早く・正確に・漏れなくダブりなく
会計システムの初期の段階はかつての手書きの伝票をデジタル的に再現したものでした。手書きの伝票を再現するメリットは、運用のイメージがそれまでの手書きの伝票を作成していた時と同じで移行しやすいという点です。
この手書きの伝票を再現する会計システムが主流だった時代には、効率化というと「いかに入力スピードを速めるか」という点に着目していました。インタフェースは変わらず、入力作業をやりやすくする工夫が重ねられていました。
この手書き伝票のイメージを会計システム上で再現するという時代はしばらく続きました。いまだにこの発想から抜け出せない会計システムも数多くありますが、ネットバンク、クレジットカード、電子マネーとインターネット上で取引の情報が管理できるようになった結果、ダイレクトに会計システムがその情報を取り込むことができるようになりました。
手書きの伝票を再現する会計システムが主流だったのは、運用イメージがそのまま引き継げるというだけでなく、インターネットバンキングが存在せず通帳で管理する預金口座取引や現金取引が主流だった時期には、紙の情報を会計システムに手入力する必要があったため、ほとんどの取引で人の手を介していたというのも大きな要因だったと思います。
人間が手入力するのに比べて、データを取り込んだ方がデータは早く・正確に・漏れなくダブりなく会計システムに入力されます。このため、効率化のポイントとしては可能な限り機械的に会計システムに取り込める仕組みを作り上げることがポイントになってきます。
情報は一か所から一か所に
ERPの出現により情報の一元管理という当たり前のようで非常に難しいことを技術的に乗り越えようという試みがなされましたが、現実にはいまだに情報の一元管理をテーマにしたプロジェクトがいたるところで走っているのが現状です。DXの事例として情報の一元管理がさも画期的な事のように喧伝されていたのを見ましたが、このテーマに関するチャレンジは20年以上前から変わっていません。

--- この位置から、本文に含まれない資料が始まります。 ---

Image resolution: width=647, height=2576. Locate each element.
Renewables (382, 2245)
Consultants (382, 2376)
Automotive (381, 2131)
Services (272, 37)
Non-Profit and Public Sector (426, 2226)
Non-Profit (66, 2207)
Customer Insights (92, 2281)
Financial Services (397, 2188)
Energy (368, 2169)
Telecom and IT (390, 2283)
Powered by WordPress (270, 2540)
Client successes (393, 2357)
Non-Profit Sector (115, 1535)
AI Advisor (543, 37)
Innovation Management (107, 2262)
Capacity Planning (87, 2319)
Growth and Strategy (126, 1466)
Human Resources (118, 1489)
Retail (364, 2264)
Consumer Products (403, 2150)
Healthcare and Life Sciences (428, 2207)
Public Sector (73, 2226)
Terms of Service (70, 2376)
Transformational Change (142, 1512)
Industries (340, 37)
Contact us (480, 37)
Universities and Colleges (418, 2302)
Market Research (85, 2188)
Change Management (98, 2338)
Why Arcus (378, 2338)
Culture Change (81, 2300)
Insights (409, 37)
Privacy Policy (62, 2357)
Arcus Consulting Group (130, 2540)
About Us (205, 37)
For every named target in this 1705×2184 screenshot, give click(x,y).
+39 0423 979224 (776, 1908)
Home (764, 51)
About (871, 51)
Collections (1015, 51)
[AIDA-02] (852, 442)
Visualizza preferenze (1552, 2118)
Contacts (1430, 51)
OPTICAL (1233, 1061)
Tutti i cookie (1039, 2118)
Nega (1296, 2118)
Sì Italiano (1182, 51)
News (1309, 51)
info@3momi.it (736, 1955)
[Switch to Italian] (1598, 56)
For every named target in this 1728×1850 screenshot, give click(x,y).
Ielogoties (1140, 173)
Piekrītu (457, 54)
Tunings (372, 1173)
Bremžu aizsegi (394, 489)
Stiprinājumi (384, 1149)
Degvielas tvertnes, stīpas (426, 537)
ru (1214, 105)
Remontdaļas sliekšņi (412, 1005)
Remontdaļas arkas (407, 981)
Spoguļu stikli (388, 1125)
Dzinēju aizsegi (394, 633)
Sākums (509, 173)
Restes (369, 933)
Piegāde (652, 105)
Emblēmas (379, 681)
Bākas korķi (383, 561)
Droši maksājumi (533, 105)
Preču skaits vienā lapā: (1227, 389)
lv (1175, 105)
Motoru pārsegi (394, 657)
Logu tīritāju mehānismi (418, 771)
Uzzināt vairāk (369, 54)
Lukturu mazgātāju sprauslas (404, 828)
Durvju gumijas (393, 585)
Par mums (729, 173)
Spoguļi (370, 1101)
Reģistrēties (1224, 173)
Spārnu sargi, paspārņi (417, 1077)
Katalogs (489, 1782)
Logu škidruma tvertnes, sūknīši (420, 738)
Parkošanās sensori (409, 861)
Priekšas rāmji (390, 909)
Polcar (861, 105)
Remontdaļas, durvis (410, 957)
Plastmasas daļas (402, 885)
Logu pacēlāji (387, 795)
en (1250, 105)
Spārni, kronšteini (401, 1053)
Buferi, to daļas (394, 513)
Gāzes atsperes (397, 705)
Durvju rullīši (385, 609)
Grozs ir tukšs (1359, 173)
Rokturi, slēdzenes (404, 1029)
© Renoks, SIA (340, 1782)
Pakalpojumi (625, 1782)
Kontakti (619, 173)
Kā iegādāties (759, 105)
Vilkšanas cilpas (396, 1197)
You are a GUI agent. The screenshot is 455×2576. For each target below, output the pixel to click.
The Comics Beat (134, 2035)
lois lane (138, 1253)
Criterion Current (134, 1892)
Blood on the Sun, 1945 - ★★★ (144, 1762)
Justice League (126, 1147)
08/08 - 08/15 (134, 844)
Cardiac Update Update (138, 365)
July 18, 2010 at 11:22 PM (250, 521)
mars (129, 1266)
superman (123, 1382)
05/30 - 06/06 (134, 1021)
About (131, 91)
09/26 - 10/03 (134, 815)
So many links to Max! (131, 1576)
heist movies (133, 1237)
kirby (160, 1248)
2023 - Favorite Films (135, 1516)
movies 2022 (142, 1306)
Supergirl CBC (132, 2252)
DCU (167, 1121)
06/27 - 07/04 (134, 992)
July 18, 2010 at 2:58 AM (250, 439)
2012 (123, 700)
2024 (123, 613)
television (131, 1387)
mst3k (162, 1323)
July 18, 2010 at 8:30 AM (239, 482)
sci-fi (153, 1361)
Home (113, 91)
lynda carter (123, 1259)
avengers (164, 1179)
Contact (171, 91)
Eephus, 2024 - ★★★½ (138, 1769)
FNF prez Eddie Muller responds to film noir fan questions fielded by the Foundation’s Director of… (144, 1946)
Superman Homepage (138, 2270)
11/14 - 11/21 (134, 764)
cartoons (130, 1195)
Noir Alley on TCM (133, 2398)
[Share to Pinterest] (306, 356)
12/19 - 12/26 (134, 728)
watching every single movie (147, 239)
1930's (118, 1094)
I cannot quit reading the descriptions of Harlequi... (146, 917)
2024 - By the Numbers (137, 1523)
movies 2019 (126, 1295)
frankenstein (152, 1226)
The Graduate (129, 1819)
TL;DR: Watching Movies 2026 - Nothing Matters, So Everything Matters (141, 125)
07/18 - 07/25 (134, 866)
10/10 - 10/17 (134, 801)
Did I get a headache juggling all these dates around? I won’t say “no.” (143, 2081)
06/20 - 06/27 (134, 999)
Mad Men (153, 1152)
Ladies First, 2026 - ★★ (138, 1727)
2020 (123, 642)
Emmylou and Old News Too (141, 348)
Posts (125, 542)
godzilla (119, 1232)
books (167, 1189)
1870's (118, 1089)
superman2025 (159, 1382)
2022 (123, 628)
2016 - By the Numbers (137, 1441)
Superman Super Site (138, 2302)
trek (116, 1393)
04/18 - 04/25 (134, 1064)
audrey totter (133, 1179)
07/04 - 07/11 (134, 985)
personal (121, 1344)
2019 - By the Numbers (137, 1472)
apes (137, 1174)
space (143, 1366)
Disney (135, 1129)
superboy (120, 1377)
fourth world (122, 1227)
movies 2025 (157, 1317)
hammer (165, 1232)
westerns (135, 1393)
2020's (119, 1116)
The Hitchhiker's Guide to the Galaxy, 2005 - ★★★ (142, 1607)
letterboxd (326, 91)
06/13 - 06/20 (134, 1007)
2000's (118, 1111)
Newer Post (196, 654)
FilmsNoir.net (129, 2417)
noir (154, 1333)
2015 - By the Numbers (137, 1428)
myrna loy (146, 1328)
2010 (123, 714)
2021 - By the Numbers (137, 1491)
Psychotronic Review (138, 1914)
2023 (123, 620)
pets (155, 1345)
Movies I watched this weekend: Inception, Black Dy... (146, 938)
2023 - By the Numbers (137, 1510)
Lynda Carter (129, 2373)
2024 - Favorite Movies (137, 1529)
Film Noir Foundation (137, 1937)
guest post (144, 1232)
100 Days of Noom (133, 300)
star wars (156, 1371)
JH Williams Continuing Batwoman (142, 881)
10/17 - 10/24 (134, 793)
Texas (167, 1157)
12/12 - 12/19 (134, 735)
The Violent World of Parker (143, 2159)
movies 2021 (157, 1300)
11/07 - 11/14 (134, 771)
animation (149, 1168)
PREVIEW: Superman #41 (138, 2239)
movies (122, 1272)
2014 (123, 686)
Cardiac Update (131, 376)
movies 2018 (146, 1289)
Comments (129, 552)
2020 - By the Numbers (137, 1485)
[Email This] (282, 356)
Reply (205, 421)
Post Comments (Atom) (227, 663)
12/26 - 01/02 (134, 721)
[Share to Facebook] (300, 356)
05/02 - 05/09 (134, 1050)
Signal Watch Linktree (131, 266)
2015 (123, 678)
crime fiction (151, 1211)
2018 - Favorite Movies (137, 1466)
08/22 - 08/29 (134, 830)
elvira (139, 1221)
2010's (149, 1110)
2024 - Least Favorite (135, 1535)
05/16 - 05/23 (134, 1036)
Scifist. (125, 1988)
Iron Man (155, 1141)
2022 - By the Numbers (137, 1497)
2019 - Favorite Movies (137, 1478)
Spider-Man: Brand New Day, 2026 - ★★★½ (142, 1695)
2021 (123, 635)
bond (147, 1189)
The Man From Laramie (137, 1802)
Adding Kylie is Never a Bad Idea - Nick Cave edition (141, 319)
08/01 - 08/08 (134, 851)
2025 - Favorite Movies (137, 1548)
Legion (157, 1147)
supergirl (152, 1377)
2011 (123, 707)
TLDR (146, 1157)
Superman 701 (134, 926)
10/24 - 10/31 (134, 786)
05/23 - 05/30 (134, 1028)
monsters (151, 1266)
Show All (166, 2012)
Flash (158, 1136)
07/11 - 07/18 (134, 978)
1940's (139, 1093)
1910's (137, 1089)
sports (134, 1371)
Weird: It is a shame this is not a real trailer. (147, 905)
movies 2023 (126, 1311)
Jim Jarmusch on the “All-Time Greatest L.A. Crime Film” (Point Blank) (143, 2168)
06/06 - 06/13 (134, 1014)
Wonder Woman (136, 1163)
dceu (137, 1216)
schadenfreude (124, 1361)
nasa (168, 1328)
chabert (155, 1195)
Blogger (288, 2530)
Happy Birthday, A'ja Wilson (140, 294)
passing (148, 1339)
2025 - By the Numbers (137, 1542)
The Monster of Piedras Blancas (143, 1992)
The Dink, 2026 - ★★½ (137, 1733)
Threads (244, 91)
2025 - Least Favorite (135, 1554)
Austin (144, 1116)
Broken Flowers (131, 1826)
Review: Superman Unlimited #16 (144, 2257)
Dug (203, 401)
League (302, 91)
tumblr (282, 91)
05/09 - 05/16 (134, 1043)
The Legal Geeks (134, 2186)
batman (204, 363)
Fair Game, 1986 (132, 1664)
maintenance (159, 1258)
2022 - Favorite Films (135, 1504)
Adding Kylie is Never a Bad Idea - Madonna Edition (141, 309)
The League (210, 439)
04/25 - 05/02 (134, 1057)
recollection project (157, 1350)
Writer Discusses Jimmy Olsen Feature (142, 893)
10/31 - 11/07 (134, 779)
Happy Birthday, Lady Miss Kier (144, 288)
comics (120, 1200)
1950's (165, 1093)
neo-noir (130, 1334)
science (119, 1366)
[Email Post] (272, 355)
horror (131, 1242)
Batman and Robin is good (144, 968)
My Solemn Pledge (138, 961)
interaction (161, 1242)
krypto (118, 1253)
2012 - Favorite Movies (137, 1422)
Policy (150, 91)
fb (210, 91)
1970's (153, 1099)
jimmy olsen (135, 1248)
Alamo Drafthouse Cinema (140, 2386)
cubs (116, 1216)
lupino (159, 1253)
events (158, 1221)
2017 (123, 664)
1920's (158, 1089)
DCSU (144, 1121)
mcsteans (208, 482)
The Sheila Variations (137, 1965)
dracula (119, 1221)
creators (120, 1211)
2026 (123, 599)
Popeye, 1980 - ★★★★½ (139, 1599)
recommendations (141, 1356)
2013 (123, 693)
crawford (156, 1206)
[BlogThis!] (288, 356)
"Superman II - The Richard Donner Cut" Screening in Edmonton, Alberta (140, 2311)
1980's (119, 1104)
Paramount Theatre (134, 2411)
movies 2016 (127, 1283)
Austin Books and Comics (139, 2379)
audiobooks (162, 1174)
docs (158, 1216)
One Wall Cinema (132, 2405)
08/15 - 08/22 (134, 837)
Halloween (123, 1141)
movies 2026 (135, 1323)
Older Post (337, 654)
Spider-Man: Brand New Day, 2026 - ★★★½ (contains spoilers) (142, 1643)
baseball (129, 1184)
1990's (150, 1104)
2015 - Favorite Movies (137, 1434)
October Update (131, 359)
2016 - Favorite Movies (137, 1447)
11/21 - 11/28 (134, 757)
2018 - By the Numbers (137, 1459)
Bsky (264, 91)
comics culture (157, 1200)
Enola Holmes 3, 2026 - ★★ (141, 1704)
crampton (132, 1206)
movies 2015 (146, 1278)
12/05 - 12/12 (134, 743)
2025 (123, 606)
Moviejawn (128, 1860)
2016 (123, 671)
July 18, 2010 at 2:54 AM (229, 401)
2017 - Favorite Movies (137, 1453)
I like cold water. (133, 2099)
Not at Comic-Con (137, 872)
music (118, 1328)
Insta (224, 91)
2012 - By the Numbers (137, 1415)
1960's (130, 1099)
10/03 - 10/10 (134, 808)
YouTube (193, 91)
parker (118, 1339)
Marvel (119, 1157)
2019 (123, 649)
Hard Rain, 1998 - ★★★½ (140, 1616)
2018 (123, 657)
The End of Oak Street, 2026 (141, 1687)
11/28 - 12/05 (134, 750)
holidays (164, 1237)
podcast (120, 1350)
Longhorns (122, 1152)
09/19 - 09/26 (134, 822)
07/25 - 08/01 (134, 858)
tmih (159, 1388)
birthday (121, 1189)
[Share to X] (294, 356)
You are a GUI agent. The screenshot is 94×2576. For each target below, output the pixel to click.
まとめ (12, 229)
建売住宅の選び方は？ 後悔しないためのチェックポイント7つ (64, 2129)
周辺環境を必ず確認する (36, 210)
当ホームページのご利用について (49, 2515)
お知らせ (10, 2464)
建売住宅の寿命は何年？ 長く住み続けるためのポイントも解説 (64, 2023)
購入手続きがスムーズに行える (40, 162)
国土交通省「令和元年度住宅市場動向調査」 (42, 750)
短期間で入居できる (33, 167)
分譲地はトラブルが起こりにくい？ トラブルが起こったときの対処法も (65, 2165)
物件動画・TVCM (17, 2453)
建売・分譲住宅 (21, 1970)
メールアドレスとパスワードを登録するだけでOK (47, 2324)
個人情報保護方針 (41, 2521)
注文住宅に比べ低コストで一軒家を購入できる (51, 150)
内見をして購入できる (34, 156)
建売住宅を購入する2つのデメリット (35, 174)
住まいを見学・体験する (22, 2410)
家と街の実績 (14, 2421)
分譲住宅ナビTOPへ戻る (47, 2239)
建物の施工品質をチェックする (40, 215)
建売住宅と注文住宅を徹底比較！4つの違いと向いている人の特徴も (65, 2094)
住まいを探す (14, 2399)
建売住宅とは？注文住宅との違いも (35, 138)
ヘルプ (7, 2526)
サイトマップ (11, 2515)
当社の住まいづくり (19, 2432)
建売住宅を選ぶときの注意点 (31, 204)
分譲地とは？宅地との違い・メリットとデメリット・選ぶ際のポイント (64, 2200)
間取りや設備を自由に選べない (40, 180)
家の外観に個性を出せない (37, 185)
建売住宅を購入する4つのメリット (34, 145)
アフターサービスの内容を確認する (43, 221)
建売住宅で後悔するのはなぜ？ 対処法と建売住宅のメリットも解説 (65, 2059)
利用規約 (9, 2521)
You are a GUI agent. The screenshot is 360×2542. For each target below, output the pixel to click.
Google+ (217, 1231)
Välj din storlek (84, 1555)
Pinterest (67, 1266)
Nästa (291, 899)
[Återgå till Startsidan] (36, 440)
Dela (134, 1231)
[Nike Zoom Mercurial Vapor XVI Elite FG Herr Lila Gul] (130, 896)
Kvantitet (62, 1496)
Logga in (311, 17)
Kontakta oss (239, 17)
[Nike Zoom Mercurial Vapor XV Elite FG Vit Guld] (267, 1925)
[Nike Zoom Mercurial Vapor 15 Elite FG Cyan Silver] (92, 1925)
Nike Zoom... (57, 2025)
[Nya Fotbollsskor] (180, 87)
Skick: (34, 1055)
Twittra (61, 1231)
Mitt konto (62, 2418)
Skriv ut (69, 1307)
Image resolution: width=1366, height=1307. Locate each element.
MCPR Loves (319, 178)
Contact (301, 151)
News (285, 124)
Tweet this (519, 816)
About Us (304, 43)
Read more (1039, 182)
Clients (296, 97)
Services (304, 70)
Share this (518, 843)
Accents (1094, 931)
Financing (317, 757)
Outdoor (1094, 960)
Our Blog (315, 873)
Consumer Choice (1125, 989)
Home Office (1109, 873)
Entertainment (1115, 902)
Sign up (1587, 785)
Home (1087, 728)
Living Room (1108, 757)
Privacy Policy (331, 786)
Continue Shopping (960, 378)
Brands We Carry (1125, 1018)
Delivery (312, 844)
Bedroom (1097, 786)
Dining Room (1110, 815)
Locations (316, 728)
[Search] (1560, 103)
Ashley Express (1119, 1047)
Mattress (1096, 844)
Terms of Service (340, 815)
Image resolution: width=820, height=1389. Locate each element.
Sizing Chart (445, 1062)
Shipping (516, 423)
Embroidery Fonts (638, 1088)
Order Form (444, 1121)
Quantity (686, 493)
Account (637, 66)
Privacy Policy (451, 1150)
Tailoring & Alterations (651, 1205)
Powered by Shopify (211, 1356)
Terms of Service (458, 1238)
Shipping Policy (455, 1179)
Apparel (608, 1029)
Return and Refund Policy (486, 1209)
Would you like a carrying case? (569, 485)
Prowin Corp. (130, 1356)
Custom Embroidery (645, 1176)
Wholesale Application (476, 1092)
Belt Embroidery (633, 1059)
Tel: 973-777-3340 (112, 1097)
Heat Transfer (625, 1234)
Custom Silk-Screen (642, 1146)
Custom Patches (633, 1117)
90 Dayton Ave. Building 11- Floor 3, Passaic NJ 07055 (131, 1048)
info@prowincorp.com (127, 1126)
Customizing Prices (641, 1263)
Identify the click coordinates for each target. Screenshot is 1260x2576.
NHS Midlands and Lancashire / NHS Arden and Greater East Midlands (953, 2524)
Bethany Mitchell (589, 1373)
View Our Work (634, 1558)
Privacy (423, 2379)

問題は情報の利用者と入力者の乖離、どこまで詳細な情報を入力するのかという線引き、詳細な情報が分からないから分析が十分にできないという思い込みからの脱却等々、多岐に渡り実は非常に難しいテーマです。しかしこの問題も、情報の発生と実際の取引の発生が同時に起こるサイバースペース上の取引が主流になるにつれて、人の手をほとんど介することなく情報の入力が可能になってきています。
情報の一元管理というと、データベースを一か所にすることにスポットが当たりがちですが、同じ情報を複数のポイントで入力しないというのも重要になります。入力するのはその取引が発生したポイントで、そこで人の手を煩わせてしまうと、その情報を入力者が利用しない場合にはストレスになり実現が難しくなります。そこでも、取引情報が人の手を解せずに会計システムに流れ込んでくれば理想的です。
なぜ情報が必要なのかをもう一度考える
なぜこのように情報を集める必要があるのかというのを、改めて考え直す必要があります。単に税務申告のため、決算書の作成のためとなってくると、単なる事務処理のために多くの人を動員し、高額の報酬を税理士や会計士に支払うという事になり、コスト負担以外の何物でもありません。
これを投資と捉えるためには、収拾された情報を基に意思決定に使う必要があります。会計情報を意思決定に有用な情報とするためには、その会計数値を構成する要素を分解し、意思決定によってコントロール可能なKPIに落とし込む必要があります。